1. Download OMOP tables as parquet files

We created a spark app to download OMOP tables from SQL Server as parquet files. You need adjust the properties in db_properties.ini to match with your database setup.

PYTHONPATH=./: spark-submit tools/download_omop_tables.py -c db_properties.ini -tc person visit_occurrence condition_occurrence procedure_occurrence drug_exposure measurement observation_period concept concept_relationship concept_ancestor -o ~/Documents/omop_test/

We have prepared a synthea dataset with 1M patients for you to test, you could download it at omop_synthea.tar.gz

tar -xvf omop_synthea.tar ~/Document/omop_test/

2. Generate training data for CEHR-BERT

We order the patient events in chronological order and put all data points in a sequence. We insert artificial tokens VS (visit start) and VE (visit end) to the start and the end of the visit. In addition, we insert artificial time tokens (ATT) between visits to indicate the time interval between visits. This approach allows us to apply BERT to structured EHR as-is. The sequence can be seen conceptually as [VS] [V1] [VE] [ATT] [VS] [V2] [VE], where [V1] and [V2] represent a list of concepts associated with those visits.

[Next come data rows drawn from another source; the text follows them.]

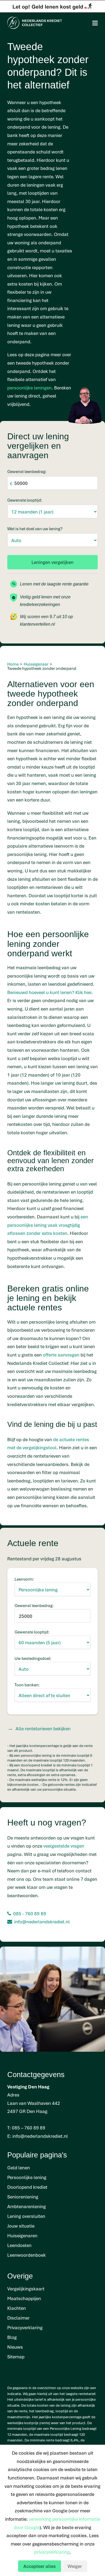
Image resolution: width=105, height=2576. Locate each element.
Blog (12, 2337)
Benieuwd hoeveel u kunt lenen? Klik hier (49, 992)
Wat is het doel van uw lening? (34, 528)
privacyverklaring (51, 2552)
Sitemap (15, 2357)
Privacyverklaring (25, 2327)
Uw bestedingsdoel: (33, 1658)
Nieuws (15, 2347)
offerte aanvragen (61, 1355)
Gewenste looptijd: (24, 500)
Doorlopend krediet (27, 2187)
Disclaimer (18, 2318)
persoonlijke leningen (29, 388)
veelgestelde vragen (63, 1846)
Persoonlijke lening (26, 2177)
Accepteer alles (39, 2566)
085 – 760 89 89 (28, 2128)
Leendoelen (19, 2245)
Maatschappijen (24, 2298)
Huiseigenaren (22, 2235)
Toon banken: (27, 1684)
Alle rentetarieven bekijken (43, 1728)
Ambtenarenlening (26, 2206)
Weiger (75, 2566)
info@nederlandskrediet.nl (42, 1922)
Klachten (16, 2308)
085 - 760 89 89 (29, 1913)
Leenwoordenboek (26, 2255)
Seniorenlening (22, 2197)
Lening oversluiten (26, 2216)
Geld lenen (18, 2167)
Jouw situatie (20, 2226)
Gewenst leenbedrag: (27, 471)
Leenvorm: (24, 1579)
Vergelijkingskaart (25, 2289)
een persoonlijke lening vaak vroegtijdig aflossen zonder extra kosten (47, 1225)
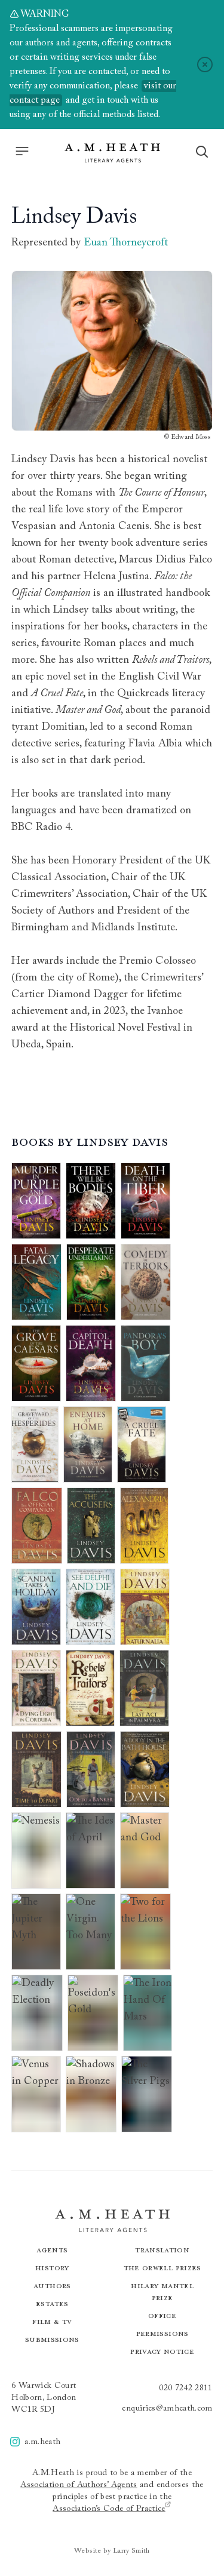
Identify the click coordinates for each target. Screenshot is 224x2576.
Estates (52, 2303)
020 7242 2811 (186, 2388)
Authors (51, 2285)
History (52, 2268)
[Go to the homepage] (112, 152)
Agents (51, 2250)
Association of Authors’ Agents (78, 2485)
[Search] (202, 151)
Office (162, 2315)
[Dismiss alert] (204, 64)
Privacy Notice (162, 2351)
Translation (162, 2250)
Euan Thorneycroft (126, 243)
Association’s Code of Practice (109, 2509)
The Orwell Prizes (162, 2268)
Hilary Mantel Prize (162, 2291)
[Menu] (22, 151)
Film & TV (52, 2321)
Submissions (52, 2339)
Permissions (162, 2333)
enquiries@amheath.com (167, 2409)
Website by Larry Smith (112, 2551)
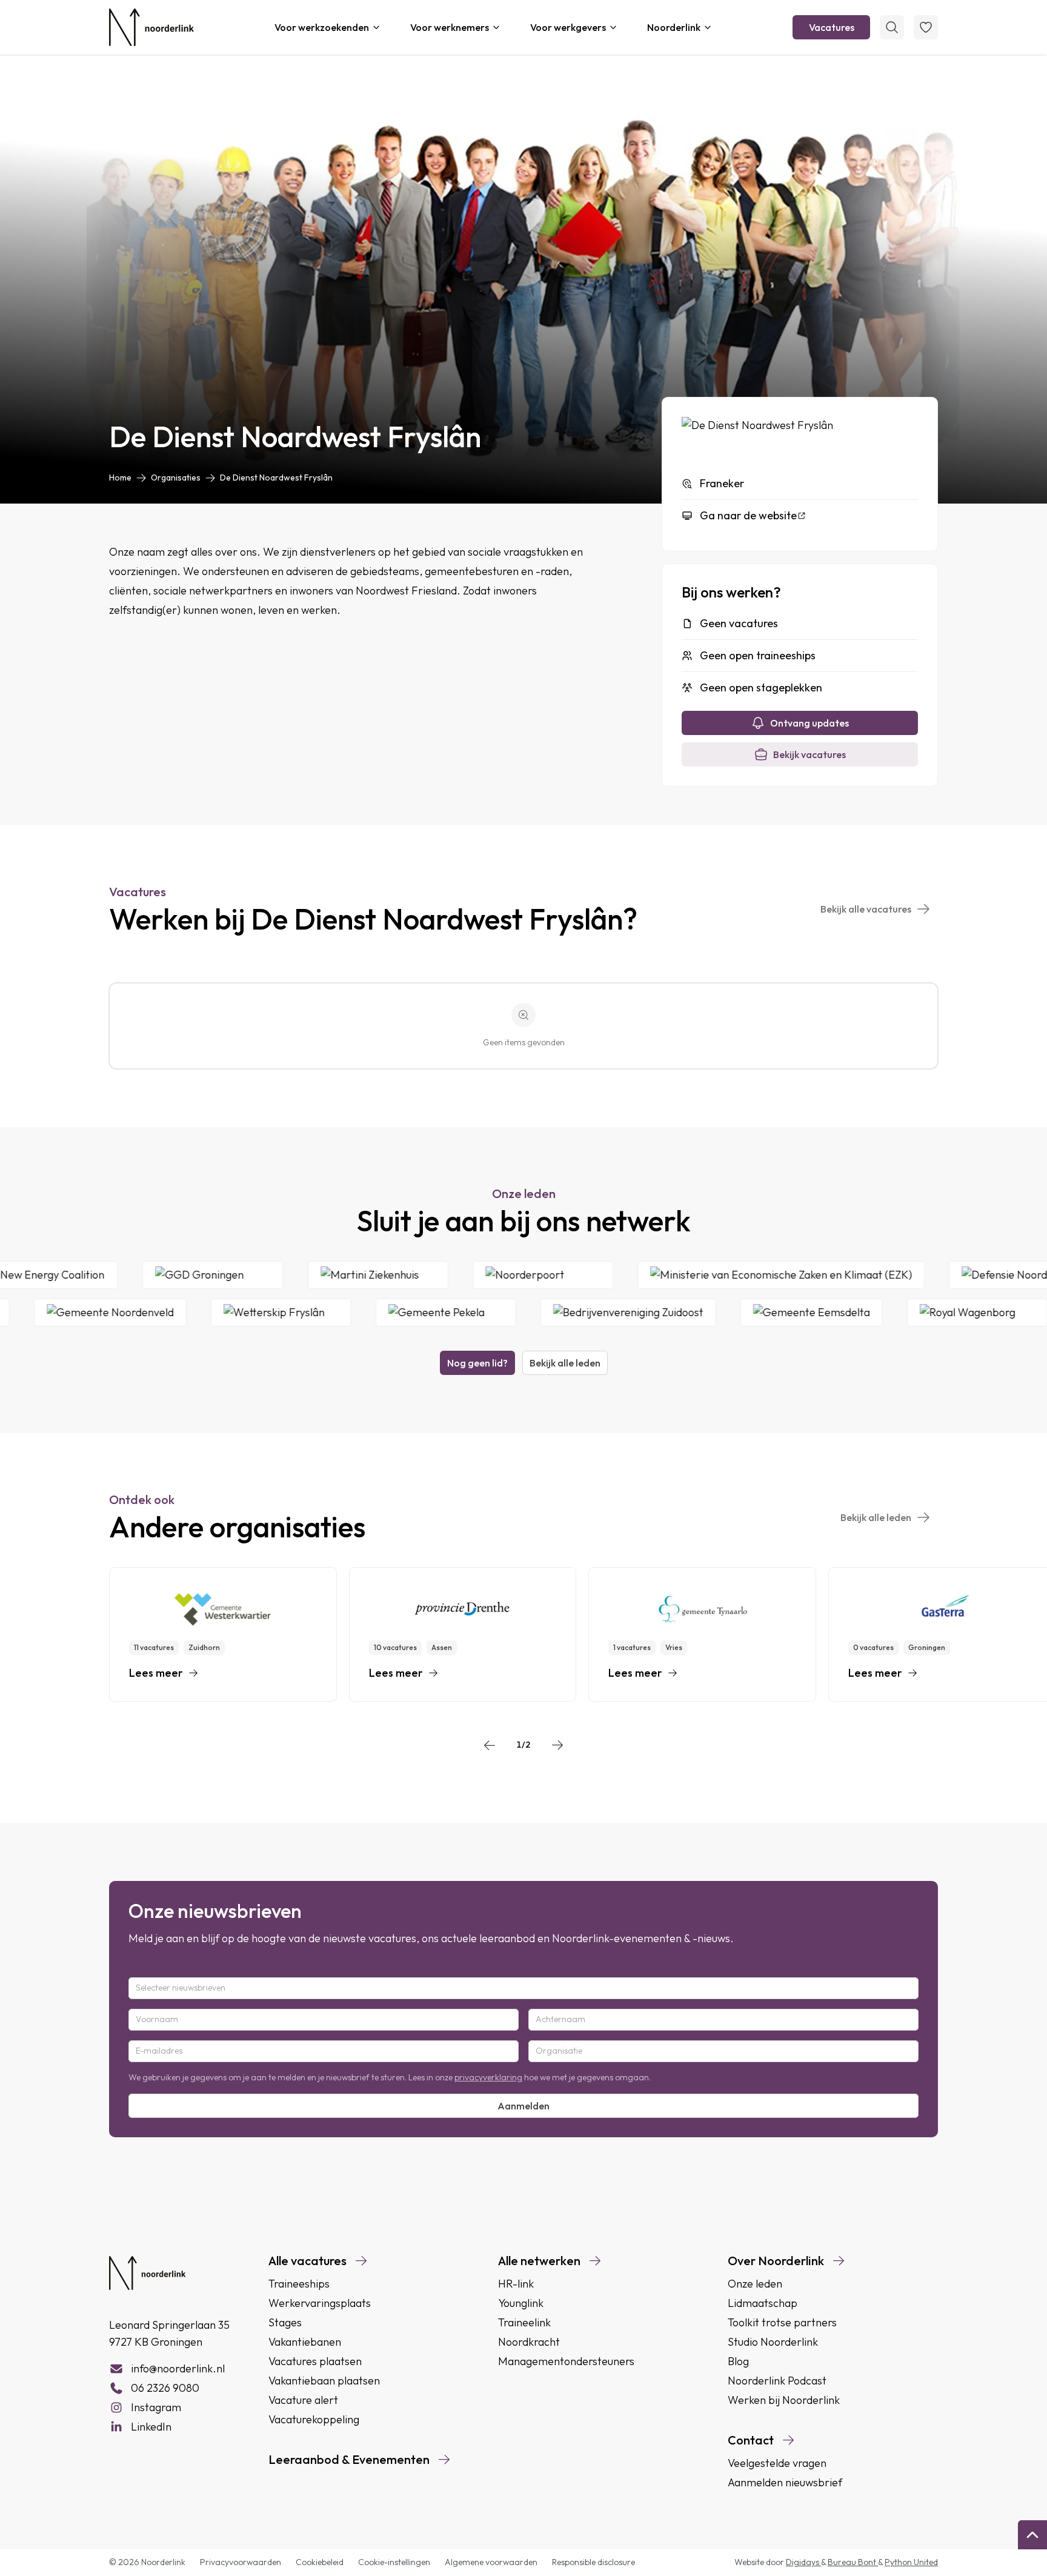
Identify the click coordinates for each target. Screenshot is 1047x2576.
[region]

PYTHONPATH=./: spark-submit spark_apps/generate_training_data.py -i ~/Documents/omop_test/ -o ~/Documents/omop_test/cehr-bert -tc condition_occurrence procedure_occurrence drug_exposure -d 1985-01-01 --is_new_patient_representation -iv

3. Generate hf readmission prediction task

If you don't have your own OMOP instance, we have provided a sample of patient sequence data generated using Synthea at sample/hf_readmissioon in the repo

PYTHONPATH=./:$PYTHONPATH spark-submit spark_apps/prediction_cohorts/hf_readmission.py -c hf_readmission -i ~/Documents/omop_test/ -o ~/Documents/omop_test/cehr-bert -dl 1985-01-01 -du 2020-12-31 -l 18 -u 100 -ow 360 -ps 0 -pw 30 --is_new_patient_representation

Contact us

If you have any questions, feel free to contact us at CEHR-BERT@lists.cumc.columbia.edu

Citation

Please acknowledge the following work in papers

Chao Pang, Xinzhuo Jiang, Krishna S. Kalluri, Matthew Spotnitz, RuiJun Chen, Adler Perotte, and Karthik Natarajan. "Cehr-bert: Incorporating temporal information from structured ehr data to improve prediction tasks." In Proceedings of Machine Learning for Health, volume 158 of Proceedings of Machine Learning Research, pages 239–260. PMLR, 04 Dec 2021.

Project details


Download files

Download the file for your platform. If you're not sure which to choose, learn more about installing packages.

Source Distribution

cehrbert_data-0.1.2.tar.gz (425.3 kB view details)

Uploaded Source

Built Distribution

If you're not sure about the file name format, learn more about wheel file names.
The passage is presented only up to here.